- _Request a_: Reproduce the passage about the Cowboys' loss to the Packers, from "It was a devastating" up to and including "an outright gift.".
--- START Passage shown ---
It was a devastating loss. A wipeout. Even, a “shellacking.” The
Cowboys got mauled in Green Bay, 45-7, and as they say, it wasn’t
even that close. The Cowboys couldn’t run, couldn’t pass, couldn’t
stop the run, couldn’t stop the pass, and when that game plan
failed, they got creative. Because the Dallas coaches had used up
all their timeouts, when the Packers recovered what was ruled a
fumble — but judging by the replay clearly was not — they could
not even challenge the call. This blunder resulted in another
Packer touchdown that was an outright gift.
The game ended late Sunday night but by halftime, fans
were wondering just how soon Head Coach Wade Philips would be out
of a job. Would he even be allowed to fly home with the team or
would owner Jerry Jones give him a ticket on the next Greyhound and
tell him that somebody would clean out his office and send the
stuff over to his house. Which, by the way, if it is anywhere in
Texas, Wade, old buddy, you ought to think about
selling.
--- END Passage shown ---
- _Request b_: Write out the listing from its first line up to and including the line with "click(902, 227)". Leave the pictures out of your answer.
--- START Dataset records ---
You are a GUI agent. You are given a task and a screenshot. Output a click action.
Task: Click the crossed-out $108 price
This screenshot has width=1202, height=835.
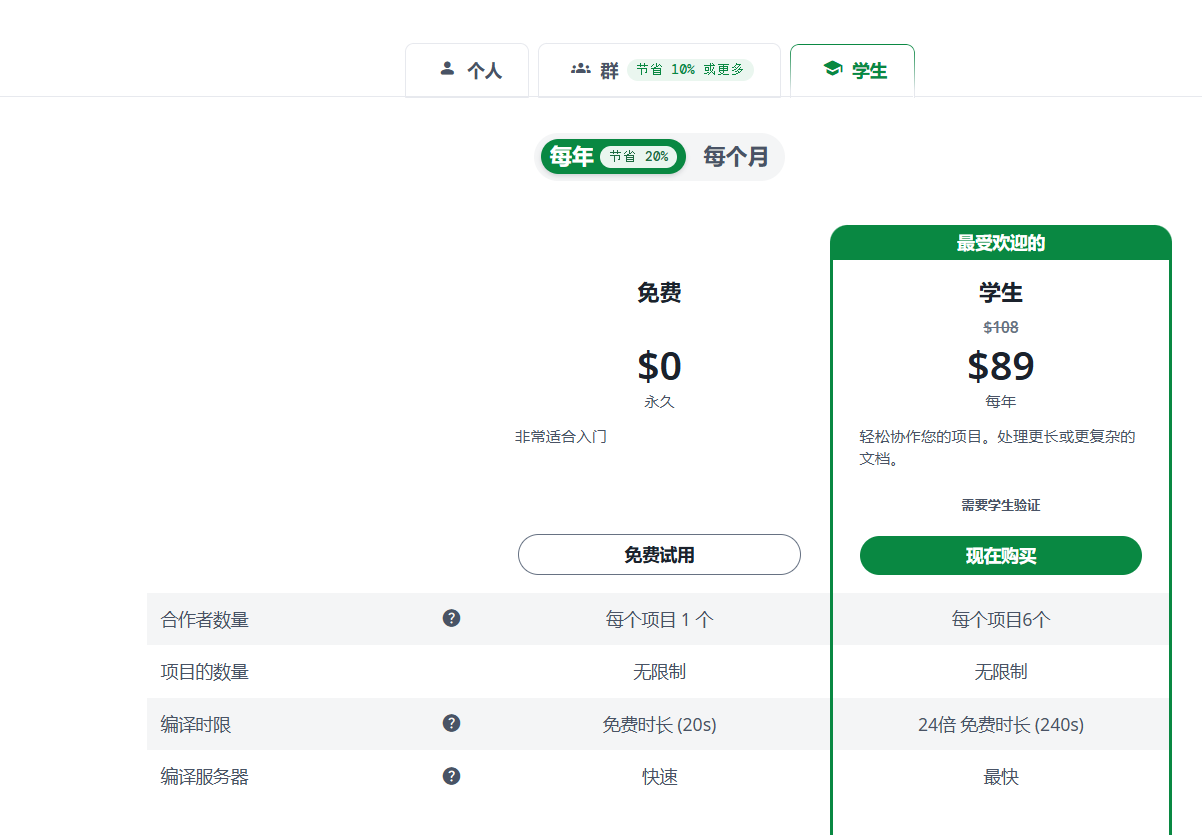pos(1000,327)
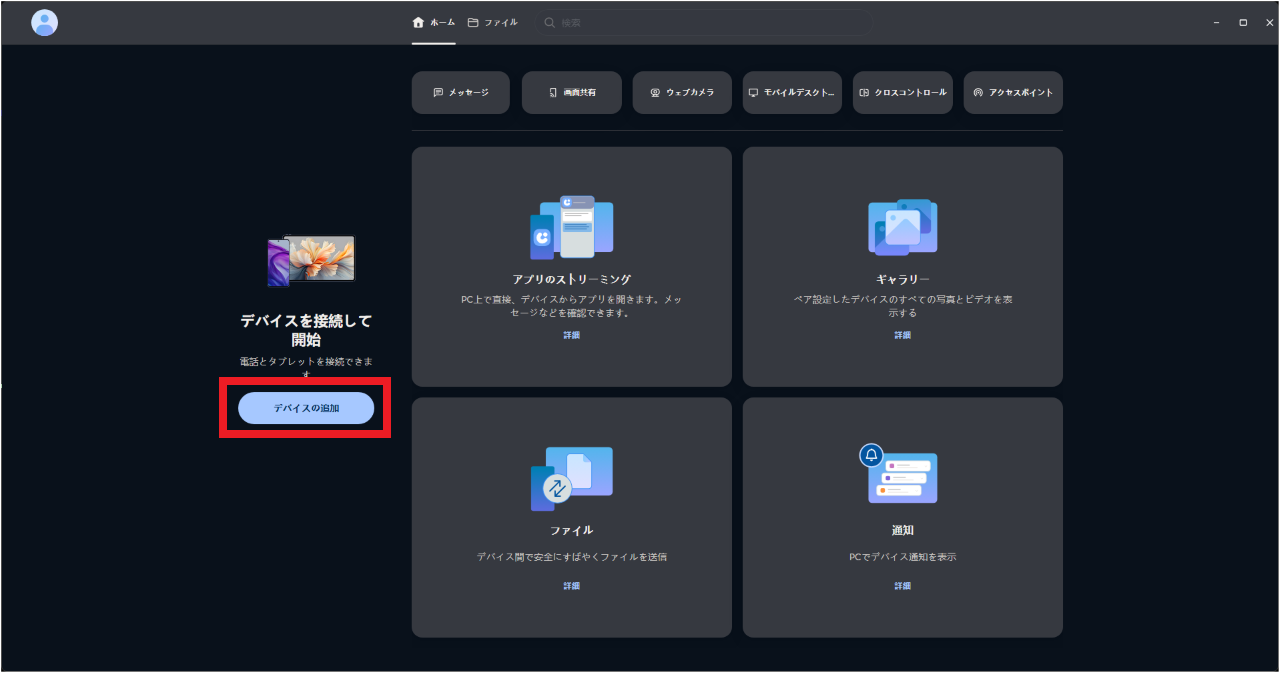Click the ギャラリー card illustration
This screenshot has width=1280, height=673.
click(902, 227)
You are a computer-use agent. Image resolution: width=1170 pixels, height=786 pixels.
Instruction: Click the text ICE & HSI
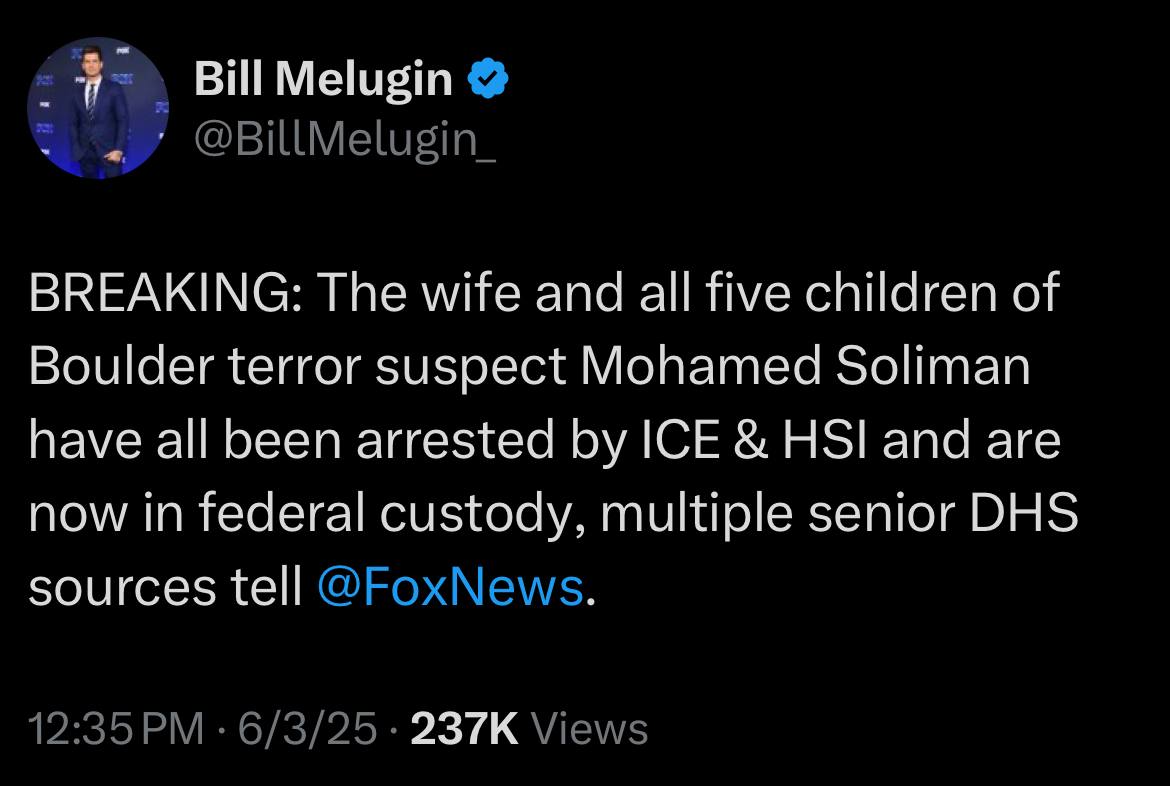pos(754,440)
--- END Dataset records ---
- _Expected output a_:
It was a devastating loss. A wipeout. Even, a “shellacking.” The
Cowboys got mauled in Green Bay, 45-7, and as they say, it wasn’t
even that close. The Cowboys couldn’t run, couldn’t pass, couldn’t
stop the run, couldn’t stop the pass, and when that game plan
failed, they got creative. Because the Dallas coaches had used up
all their timeouts, when the Packers recovered what was ruled a
fumble — but judging by the replay clearly was not — they could
not even challenge the call. This blunder resulted in another
Packer touchdown that was an outright gift.

- _Expected output b_:
You are a GUI agent. You are given a task and a screenshot. Output a click action.
Task: Click the crossed-out $108 price
This screenshot has width=1202, height=835.
pos(1000,327)
Click the ギャラリー card illustration
This screenshot has width=1280, height=673.
click(902, 227)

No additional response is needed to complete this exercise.